Néanmoins, cet article serait incomplet si je n’abordais pas  les phases du cycle des émotions liées au phénomène de résistances au changement. Cette compréhension vous permettra de lever ou contourner les différents freins et passer librement au changement qui vous feront du bien ou tout au moins gérer plus facilement les imprévus.

 

Différents modèles de cycles d’analyse de changement existent. Généralement centrés sur le processus et moins sur l’identification des émotions. Ils seront certainement évoqués dans de prochaines articles. Ils sont tout aussi intéressant à étudier et à mettre en œuvre. Les connaissez-vous ?

  • Celui de Kurt Lewin qui a décrit un processus simple en trois étape,
  • Le modèle transitionnel de Bridge,
  • Celui de James Prochaska et Carlo DiClemente, appelé modèle transthéorique du changement,
  • W.C. Howell
  • John Kotter

Aujourd’hui, j’aimerai attirer votre attention que le processus mis en évidence par Elisabeth Kübler Ross, appelé le cycle de deuil. Il présente les différents mouvements actifs et passifs d’une personne tentant notamment d’éviter le changement.

 

Ce cycle est composé de 5 phases. Il est important de noter que ces phases ne suivent pas forcément cet ordre précis. Elles peuvent s’inverser ou ne pas être vécues. C’est véritablement selon les individus. Mais voyons les détails de chacune de ces phases :

 

La phase 1 est celle du déni

Il nous semble parfois plus facile de faire comme si de rien n’était et refusé de regarder la vérité en phase, afin d’éviter de devoir prendre conscience qu’il faut agir, qu’il faut changer.

La phase 2 est celle de la colère et de la révolte

C’est la phase du choc, qui peut prendre différente teinte, comme un sentiment d’injustice. Néanmoins, c’est une étape nécessaire. Celle de la juste expression de sa colère contre soi, contre les autres, la situation, les circonstances.

La phase 3 est celle de la dépression et de la résignation 

L’individu réalise qu’il n’a pas les compétences pour supporter le changement. Il faut veiller à ce que l’émotion reste de mesure raisonnable. Un accompagnement peut-être nécessaire.

Cette phase de la prise de conscience est à fort impact émotionnel et ne doit pas être négligée ou minimisée.

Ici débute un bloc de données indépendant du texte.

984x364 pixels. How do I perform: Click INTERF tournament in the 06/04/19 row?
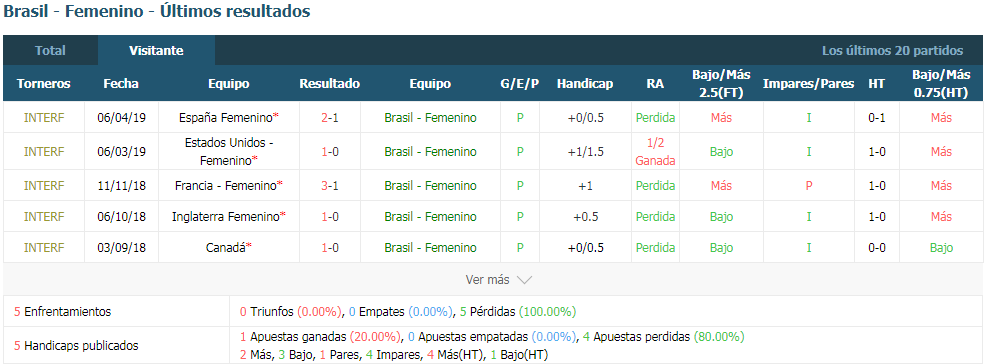pyautogui.click(x=44, y=117)
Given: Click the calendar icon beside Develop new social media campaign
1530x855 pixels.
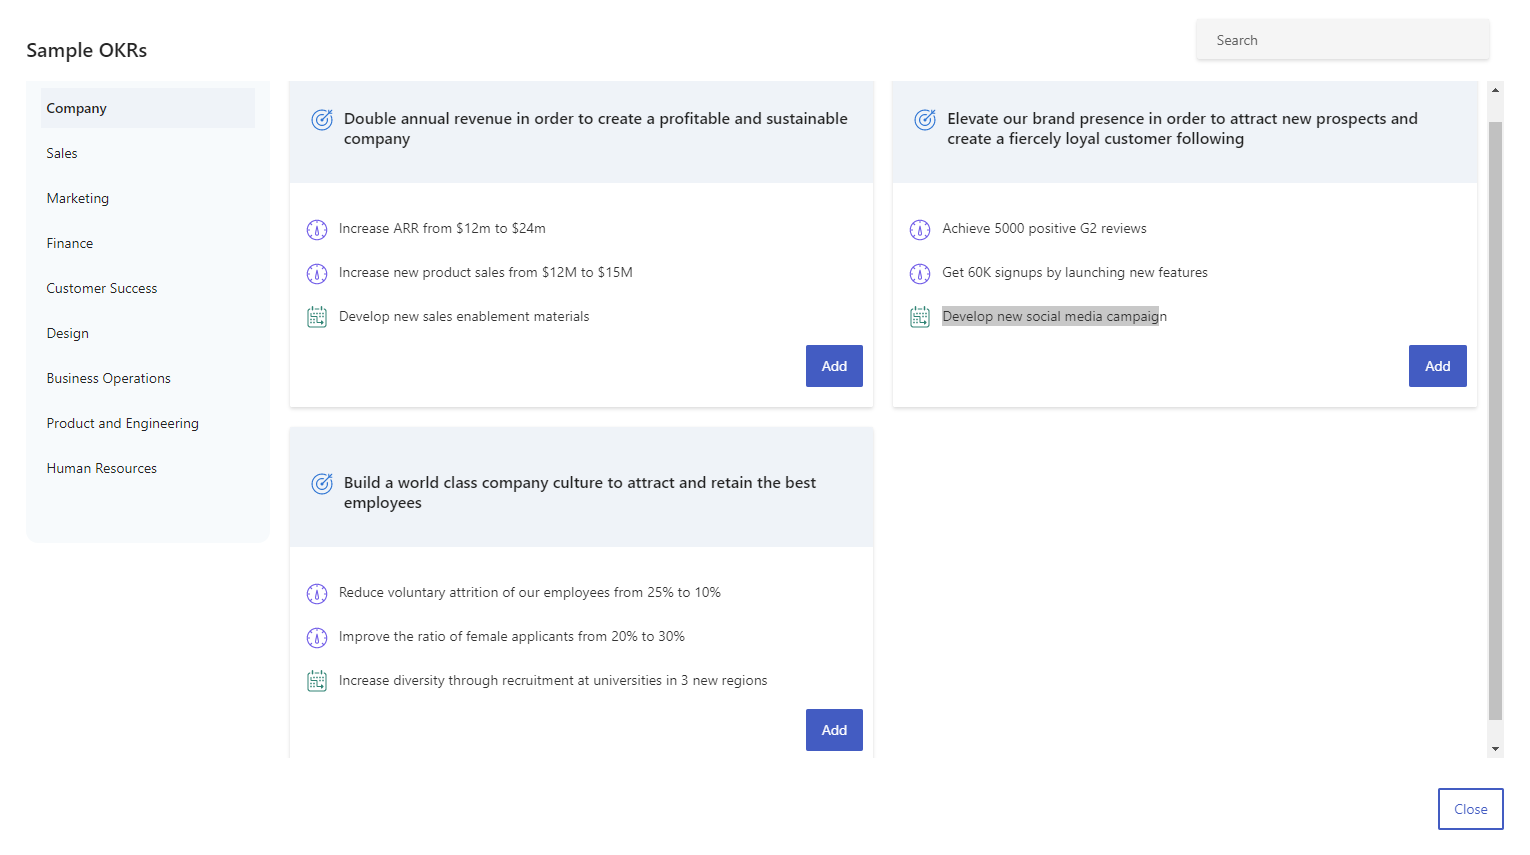Looking at the screenshot, I should 920,318.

La phase 4 est celle du marchandage

Afin de diminuer les pertes attendues ou supposées, c’est l’étape ou l’on essaye de négocier, afin d’atténuer la douleur de la perte et surtout d’éviter le travail du deuil.

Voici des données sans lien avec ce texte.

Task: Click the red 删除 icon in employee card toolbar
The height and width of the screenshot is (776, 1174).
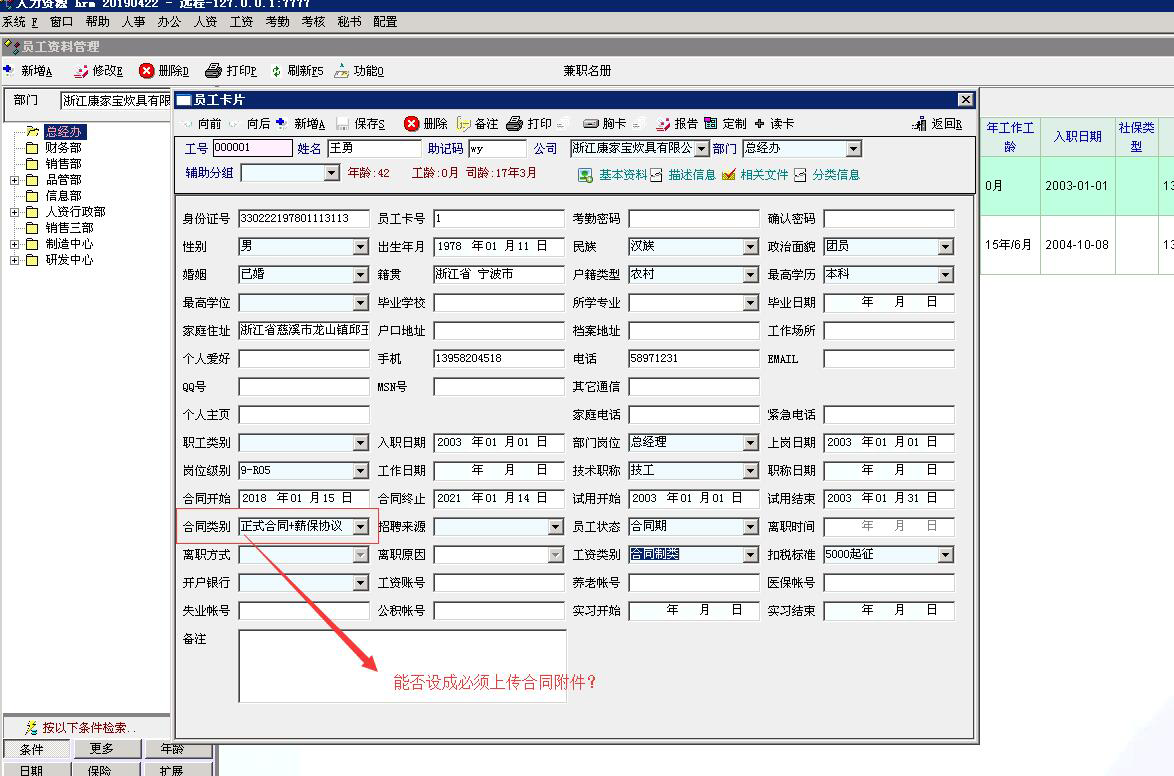Action: click(412, 124)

La phase 5 est celle de l’acceptation et de la pleine intégration du changement

Bénéfique, elle est aussi l’étape ou il faut veiller à consolider le changement accepté et intégré. 

 

Vous avez maintenant les bases pour identifier les freins au changement ainsi que les cycles émotionnels qui nourrissent les résistances.

Néanmoins, n’hésitez pas à approfondir le sujet, pourquoi pas en relisant cet article, en travaillant les sources. Bien entendu je reste à votre écoute.